As cloud computing have moved from nice-to-have to must-have for financial institutions managing their data, cloud neutrality became a big concern.
Firms don’t want to be beholden to just one cloud services provider to handle their data and applications. What problems and choices does this pose? Is it a firm’s responsibility to have automation and cloud agnostic tools in place, such as CI/CD – continuous integration and deployment –, or should that be the responsibility of their service providers?
In this article, we’ll take a 50,000 foot view and discuss what it means to be cloud neutral, why it’s important, the challenges for financial firms and providers of cloud-based financial services solutions alike, and what are the benefits.
What does it mean for a data management solution’s provider to be cloud neutral?
Being cloud neutral means that your software is not dependent on, or tied to, one particular cloud service provider. For example, as a solution provider of a data management solution, let’s say you have deployed a data management system on Google Cloud Platform (GCP) for a financial firm – you’ve set-up the solution, configured rules and workflows within and around it, and your customer’s up/downstream systems and data feeds are connected to it. Being cloud neutral means that at your customer’s request you can as easily set-up or switch that environment into a different cloud services provider, such as Amazon Web Services (AWS). This is much easier said than done, of course, but that is what it means for a solutions vendor such as GoldenSource to be cloud neutral.

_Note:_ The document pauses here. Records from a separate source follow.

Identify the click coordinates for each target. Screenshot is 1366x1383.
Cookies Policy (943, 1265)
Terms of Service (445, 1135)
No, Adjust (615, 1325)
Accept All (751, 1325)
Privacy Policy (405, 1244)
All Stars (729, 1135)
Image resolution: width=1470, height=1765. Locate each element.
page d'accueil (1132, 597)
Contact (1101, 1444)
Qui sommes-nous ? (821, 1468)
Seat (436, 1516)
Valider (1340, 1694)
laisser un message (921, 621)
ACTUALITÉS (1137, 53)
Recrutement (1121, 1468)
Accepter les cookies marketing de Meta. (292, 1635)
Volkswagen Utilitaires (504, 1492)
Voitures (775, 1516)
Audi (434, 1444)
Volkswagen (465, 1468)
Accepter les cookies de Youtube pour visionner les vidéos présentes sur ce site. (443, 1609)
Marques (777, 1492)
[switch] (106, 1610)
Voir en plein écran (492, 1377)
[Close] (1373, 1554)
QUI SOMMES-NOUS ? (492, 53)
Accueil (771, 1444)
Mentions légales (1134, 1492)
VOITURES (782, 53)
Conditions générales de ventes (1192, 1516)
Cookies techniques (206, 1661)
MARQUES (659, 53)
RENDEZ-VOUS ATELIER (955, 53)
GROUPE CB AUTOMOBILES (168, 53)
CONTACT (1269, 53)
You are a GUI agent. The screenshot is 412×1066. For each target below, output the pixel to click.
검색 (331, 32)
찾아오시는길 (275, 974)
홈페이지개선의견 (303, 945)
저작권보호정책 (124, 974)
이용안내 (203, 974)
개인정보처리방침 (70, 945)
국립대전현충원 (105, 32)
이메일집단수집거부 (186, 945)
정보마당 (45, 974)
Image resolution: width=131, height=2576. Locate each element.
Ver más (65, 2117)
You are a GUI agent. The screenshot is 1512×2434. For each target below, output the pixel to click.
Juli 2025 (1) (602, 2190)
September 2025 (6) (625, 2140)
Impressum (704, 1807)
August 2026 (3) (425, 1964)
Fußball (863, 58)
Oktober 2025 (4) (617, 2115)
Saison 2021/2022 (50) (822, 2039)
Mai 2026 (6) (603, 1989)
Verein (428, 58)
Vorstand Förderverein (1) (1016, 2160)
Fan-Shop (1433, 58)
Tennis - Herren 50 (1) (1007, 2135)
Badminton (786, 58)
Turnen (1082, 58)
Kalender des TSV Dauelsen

What are the challenges of cloud neutrality?
The challenge for firms seeking cloud neutrality for their data operations is to figure out if they can – on their own – continuously integrate the latest cloud services in an agnostic way. While large buy-side firms and large banks have more flexibility and can take time to assess their cloud use and cloud platform choices, smaller firms cannot – and once a firm has an arrangement in place, it may get very complicated to unwind it or take it away.
In addition, trying to have the utmost flexibility on one’s own can get expensive due to public cloud pricing model. This is especially true if a firm is locked in to a commitment to a fixed capacity on a monolithic cloud server, where any overage to cope with a spike in data means charges for going over capacity.
While security concerns regarding cloud data management have been mitigated in recent years, security is still of paramount importance. Keeping their client data confidential while facilitating cloud computing, as well as adhering to compliance requirements around the data, will always be a prerequisite – and while the firms themselves have extensive security tools to protect their data, a firm may need a different set of security tools for each cloud data services provider it uses. In this respect, a firm would need to limit how many security providers it had to use to get necessary economies of scale.
Finally, handling all of these data-related operations functions and automation integration – and making them compatible with every other part of the firm’s functions – is a tall order.
Why is cloud neutrality important for financial markets participants and solutions vendors?
For larger financial groups, distributing a system landscape among several of the major cloud services providers, such as AWS, GCP or Microsoft Azure, prevents being beholden to any one provider. It dilutes catastrophic ‘single point of failure’ cyber risk and provides the opportunity to benefit commercially from the natural competition between providers vying for a larger slice of the pie.
Solutions vendors, whilst perhaps having a preference among the cloud services providers, often based on the compatibility and ease of using their tooling for setting up and maintaining environments, need to be able to run their software and provide their services with the cloud provider of their customer’s choice. This solution generally provides more optimized integration with cloud provider. However, there is significant interoperability stemming from the architecture of cloud services, so the vendor of software-as-a-service (SaaS) doesn’t need to run their applications on the same cloud provider as the client receiving the services.